I don’t think recent revelations that a scratchcard had to be withdrawn because the punters couldn’t understand negative numbers says much about the general level of education in Britain. Under any system you can require people to go to school, but you can only offer them knowledge, and the kind of people the lottery appeals to most are the ones most likely to reject that offering.
That’s not because only stupid people play the lottery. It’s partly a means of monetizing pretty general fantasies about suddenly having lots of money. But given the odds, only stupid people believe that they will actually win it.
Given that belief in actually winning is what drives people to spend lots of money – comparatively speaking – on the lottery, it follows that as a profit maximizing institution, the lottery’s core constituents are going to be stupid people and that the aim of the lottery is going to be to get them to hand over as much money as possible. And the way you do that is to give stupid people lots of opportunities to believe that they will win lots of money. In other words, you give them lots of games to play.
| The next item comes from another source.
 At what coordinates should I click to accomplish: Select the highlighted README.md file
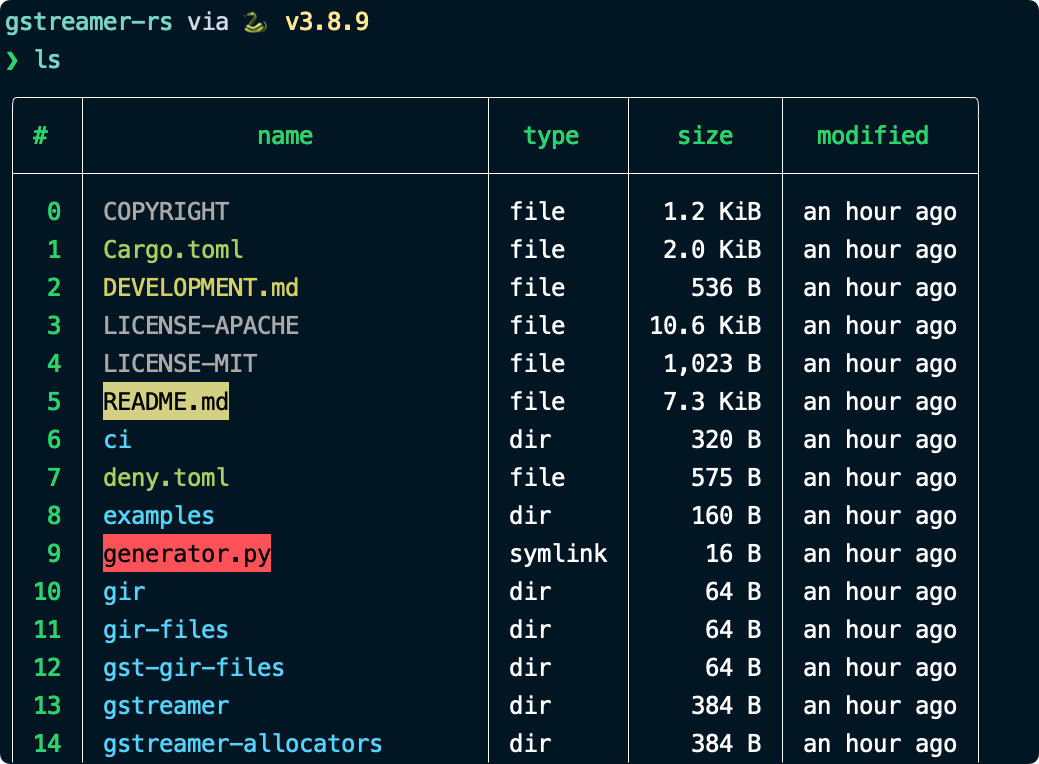[x=165, y=401]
This is where the lottery hits a problem: there is a limit to stupidity. In particular, there is a limit to the number of times you can rearrange a sequence of numbers into a simple game of chance without letting some iota of intelligence creep in. And when you do this you end up making demands on the punters, some of which they will inevitably be unable to meet.
So unless you think it’s the job of education to train stupid people to know just enough to make stupid bets, then the fault isn’t really with the education system. The scandal here is that the state promotes the exploitation of stupidity by licensing a lottery system in the first place.
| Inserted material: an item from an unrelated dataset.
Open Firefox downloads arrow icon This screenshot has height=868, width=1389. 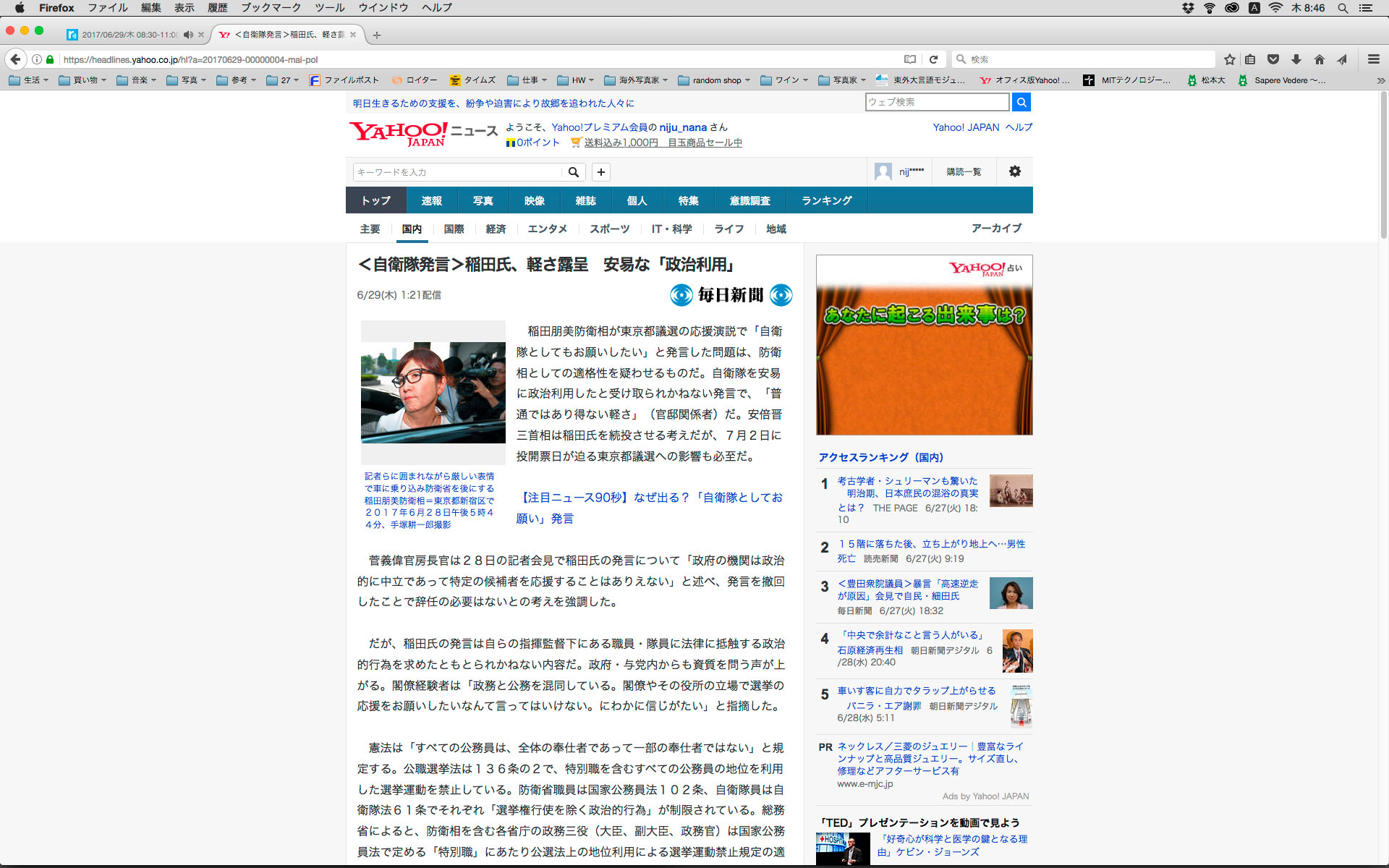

I think it is pretty much definitive of being middle class that you are middle class if your inability to spell, write a grammatical sentence and/or do simple arithmetic is regarding as charmingly eccentric rather than a serious problem requiring state intervention. If I chucked this stapler I have in my hand, I bet I could bounce it off two or three people who would be foxed by those scratchcards before it hit the ground.
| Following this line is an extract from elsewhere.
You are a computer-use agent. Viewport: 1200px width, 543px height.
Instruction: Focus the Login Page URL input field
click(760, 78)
Posted by: dsquared | November 07, 2007 at 12:55 PM
If you can actually perform that feat I reckon you ought to be on telly...
Posted by: ejh | November 07, 2007 at 01:13 PM
Perhaps dsquared's colleagues are _so_ nice but dim that he'll be able to persuade them to stand very close to one another, with their heads touching. Given that, it would be pretty straightforward - especially at close range.
Posted by: Chris Williams | November 07, 2007 at 01:38 PM
I liked most not that she didn't understand it, but that she was so adamant that they were trying to con her.
It's not always that simple though, I write a report in which we used to say something along the lines of 'it fell to a negative $11bn from a negative $9bn' and people used to email and say you mean 'rose'. Anyway now we say 'it worsened', which isn't briliant but is accurate.
Posted by: Matthew | November 07, 2007 at 02:47 PM
I suspect that arithmetical dexterity, like language learning, or tactical vision in chess, is somehting that is very much best mastered at an early age: leave it too late and even if you remember the procedure it will always be a procedure, step-by-step with you rechecking at the end.
Posted by: ejh | November 07, 2007 at 03:22 PM
Confession: I know which is a lower or higher negative number, cos it's like reversed, innit, but I'd have a lot of trouble trying to calculate in them.
As regards arithmetical ecucation here in Manchester, what sticks in my mind from my stepson's time at a normal state primary school was him learning how to calculate the volume of irregular cuboids shortly before leaving.
Posted by: jamie | November 07, 2007 at 03:39 PM
I write a report in which we used to say something along the lines of 'it fell to a negative $11bn from a negative $9bn' and people used to email and say you mean 'rose'.
If cash flow went from minus $9bn to minus $11bn, I would say it had risen. Intuitively, it makes sense: "Our cash flow was negative $9 billion last year, but it's fallen since then" - would you expect negative $7bn, or negative $11bn?
Best to avoid using it at all. Or use "worsen" which makes it unambiguous.